WUD. Que pensez-vous d’un point de premier contact téléphonique pour les malades ou leurs familles donnant des conseils et orientations lors de l’apparition des premiers symptômes ?

F.B. Il y a en effet actuellement des expérimentations sur ces sujet-là, notamment dans le monde étudiant. Le dispositif de Nightline permet de recueillir et d’orienter des personnes en difficulté. Ils obtiennent une réponse et une proposition d’orientation, sans que cela soit du soin par téléphone. Il y a aussi l’expérimentation « Premiers secours en santé mentale » qui consiste à former ses pairs au repérage, pour qu’ils deviennent les premiers interlocuteurs qui pourront repérer, identifier, orienter les étudiants en difficulté. La médecine universitaire n’est pas bien armée pour cibler les principales morbidités des étudiants et intervenir précocement.

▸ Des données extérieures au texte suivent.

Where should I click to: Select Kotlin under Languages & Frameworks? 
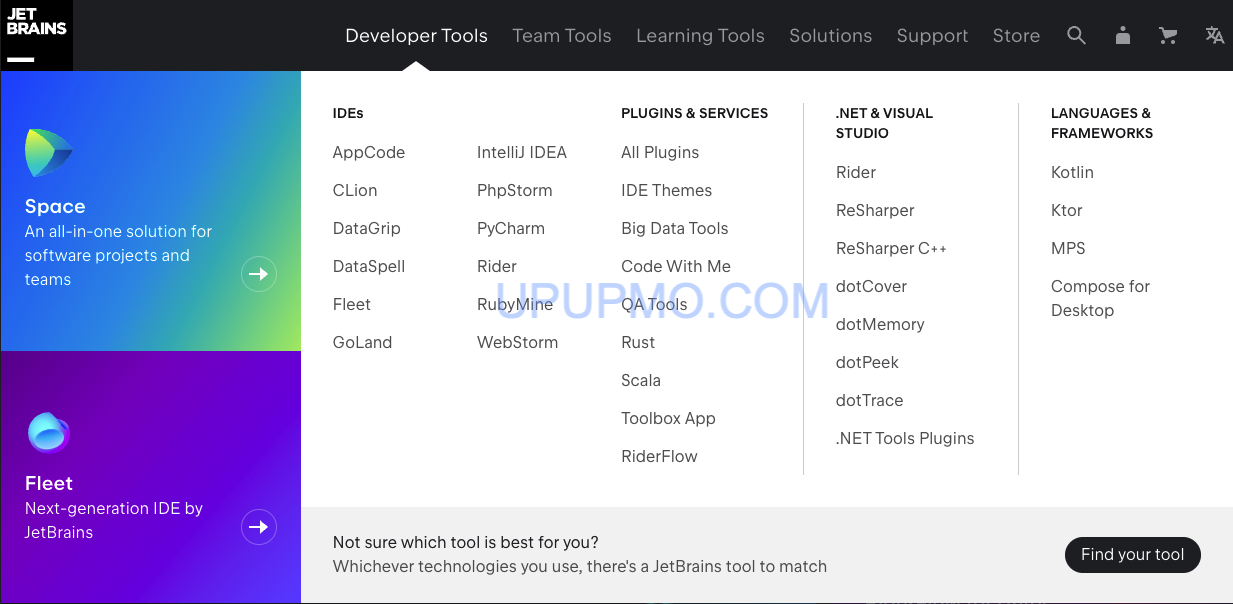pos(1072,173)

Quels sont leurs principaux problèmes ? Les addictions, le suicide, la santé sexuelle et les premiers épisodes d’une pathologie mentale qu’il faut repérer rapidement pour empêcher ces jeunes de sortir du système de formation. On pourrait aussi transposer ce modèle de pairs « ressources » dans le monde du travail. Cela pourrait contribuer à dé-stigmatiser la démarche, mais aussi et surtout à modifier l’image suivante : « je ne vais pas bien psychiquement, mais je ne demande pas d’aide, donc je reste clandestin ». Or, on sait bien que ce genre de comportement est dangereux.

WUD. Face à l’ampleur de la tâche de travail qui vous attend, quels sont vos secrets pour ne pas finir en burn out ?

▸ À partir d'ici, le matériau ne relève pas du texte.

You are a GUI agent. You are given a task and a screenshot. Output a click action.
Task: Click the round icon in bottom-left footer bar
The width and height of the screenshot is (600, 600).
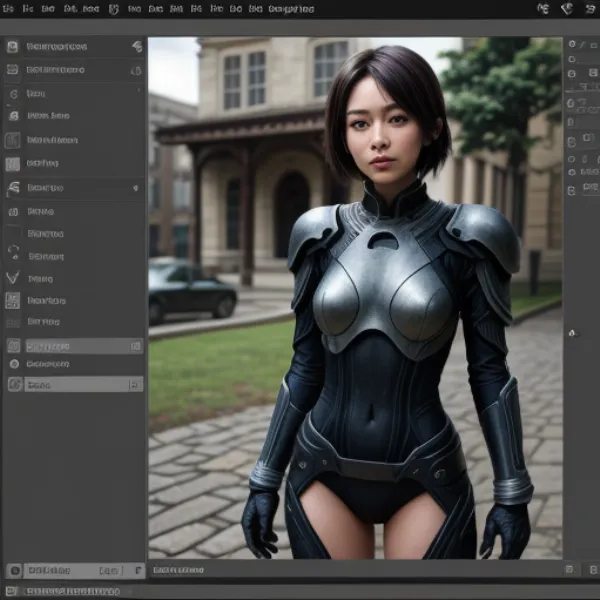(x=14, y=570)
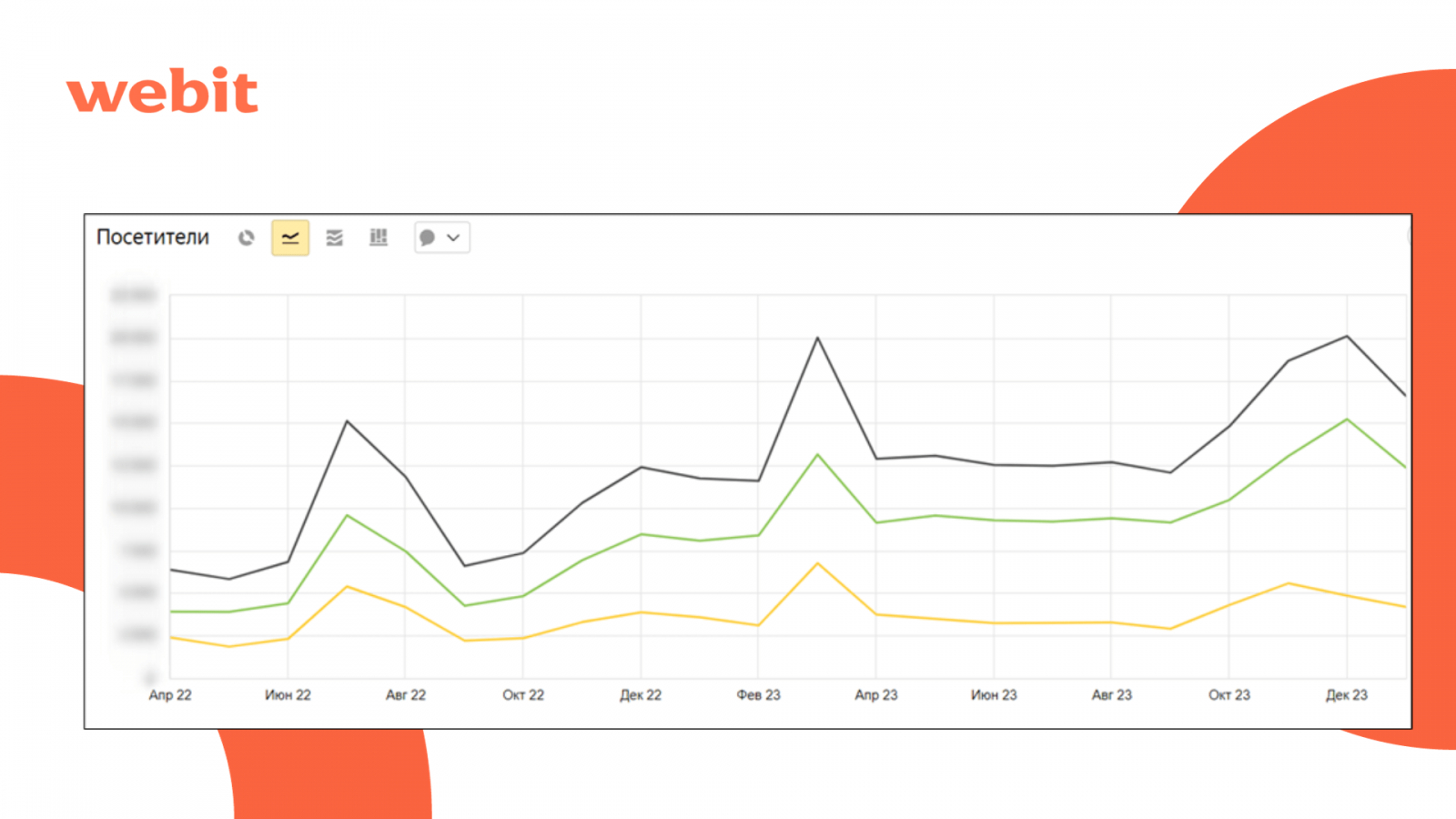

F.B. Je fais de la méditation en pleine conscience et je veille à mon sommeil. Le bon rythme pour moi, c’est « couché tôt, levé tôt », même si tout nous incite à nous coucher tard. Par exemple, terminer un dossier sur lequel on est en retard avant d’aller se coucher… comme ce soir après cette interview !

Propos recueillis par Julien Moschetti et Alice Deschenau.